Yes, painting on a moving vessel was its own challenge. The ship was moving particularly hard because we were trailing a hurricane in the Pacific. There was a lot of rocking going on, and at first I was trying to control what I was doing. Eventually, I decided to just go with the flow of the ship.
I started pouring paint onto the canvas, and allowing the rocking movements of the ship to disperse the paint. Then I’d superimpose these sonar maps that we were collecting on top of these very process-oriented fields of color.
Was it liberating to unleash like that? In other ways, your works are so precise.
That’s really what I’m after, that polarity. It’s this idea that I’m not controlling the way the paint is going to arrive on the canvas. Even in these really organic pours, there’s this idea of fractal geometry. I love that there’s a process-oriented element, and then I’m going back in to work with more intentional and purposeful graphic forms.
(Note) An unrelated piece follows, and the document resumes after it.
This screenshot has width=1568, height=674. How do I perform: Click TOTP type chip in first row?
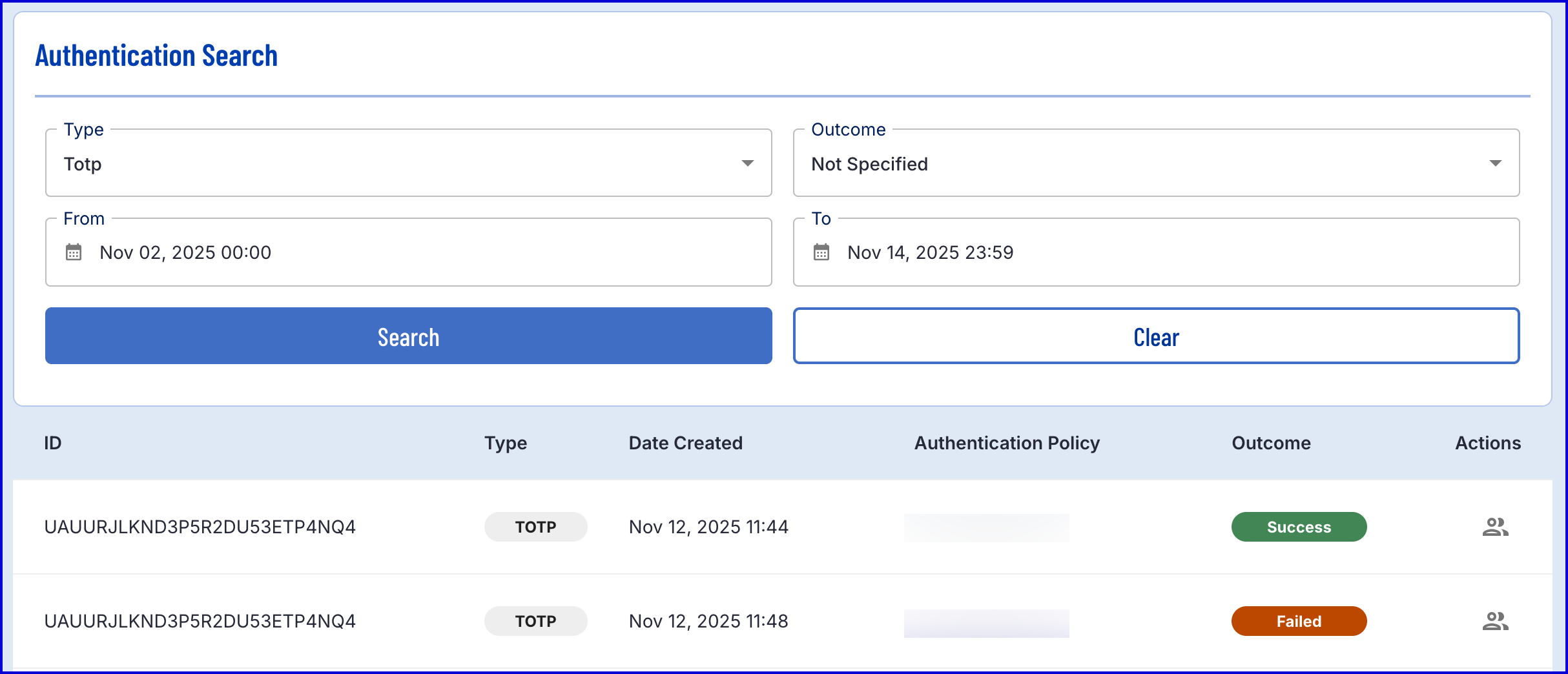tap(535, 527)
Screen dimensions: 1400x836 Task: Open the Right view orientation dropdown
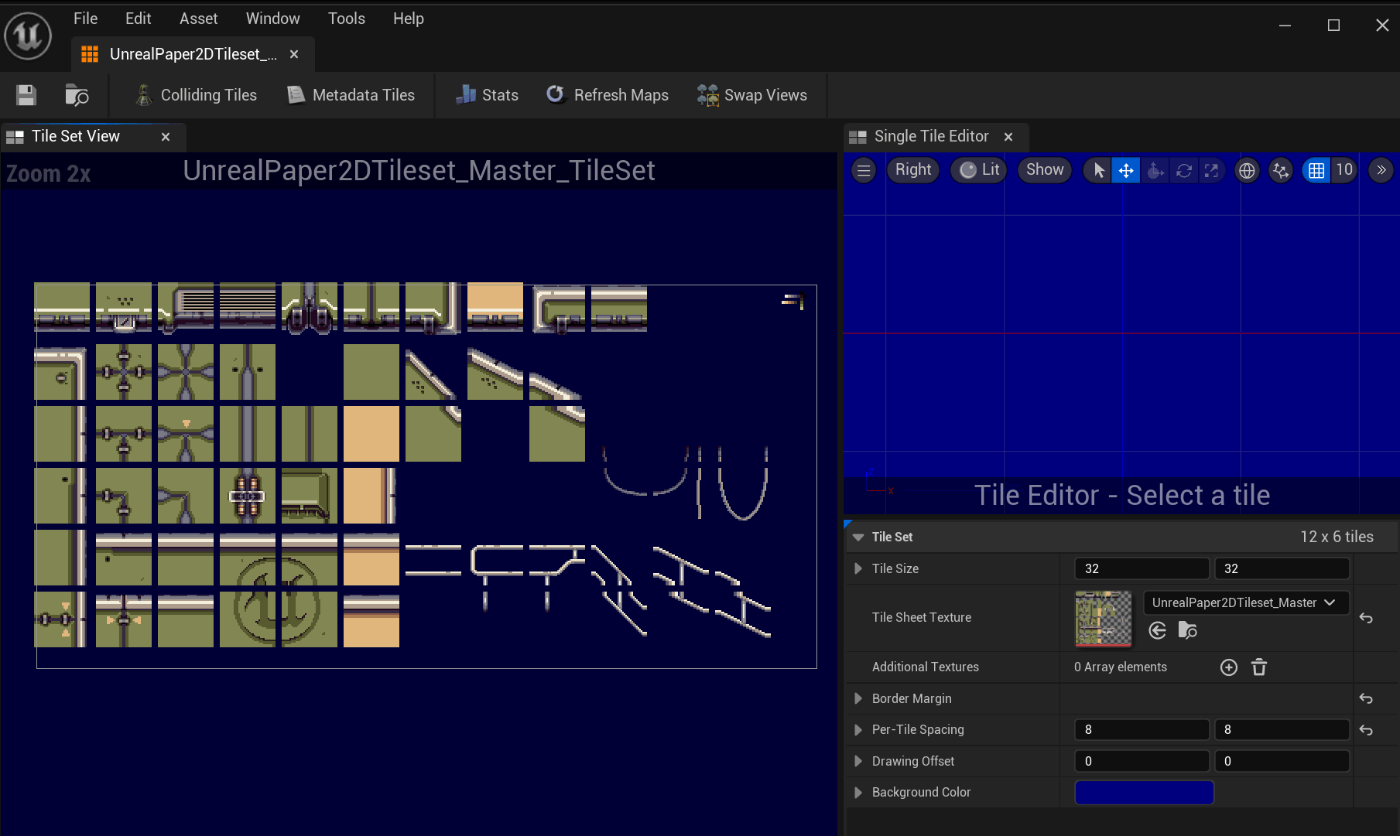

They coexist on the same canvas.
Does that idea of the connection to your emotional landscape still resonate in your current work, or has it shifted away as you’ve explored all these different things?
It is still there. It happens sometimes in the way I title my work. Personally, my life feels a little more stable now. I think it’s there, but it’s more buried than it used to be.
In my paintings, I’m exploring formal abstract ideas, so it also harkens back to the abstract expressive painting that I was doing 20 years ago.
In your experience working with scientists and studying science, what are you bringing to the table as an artist that’s unique or important?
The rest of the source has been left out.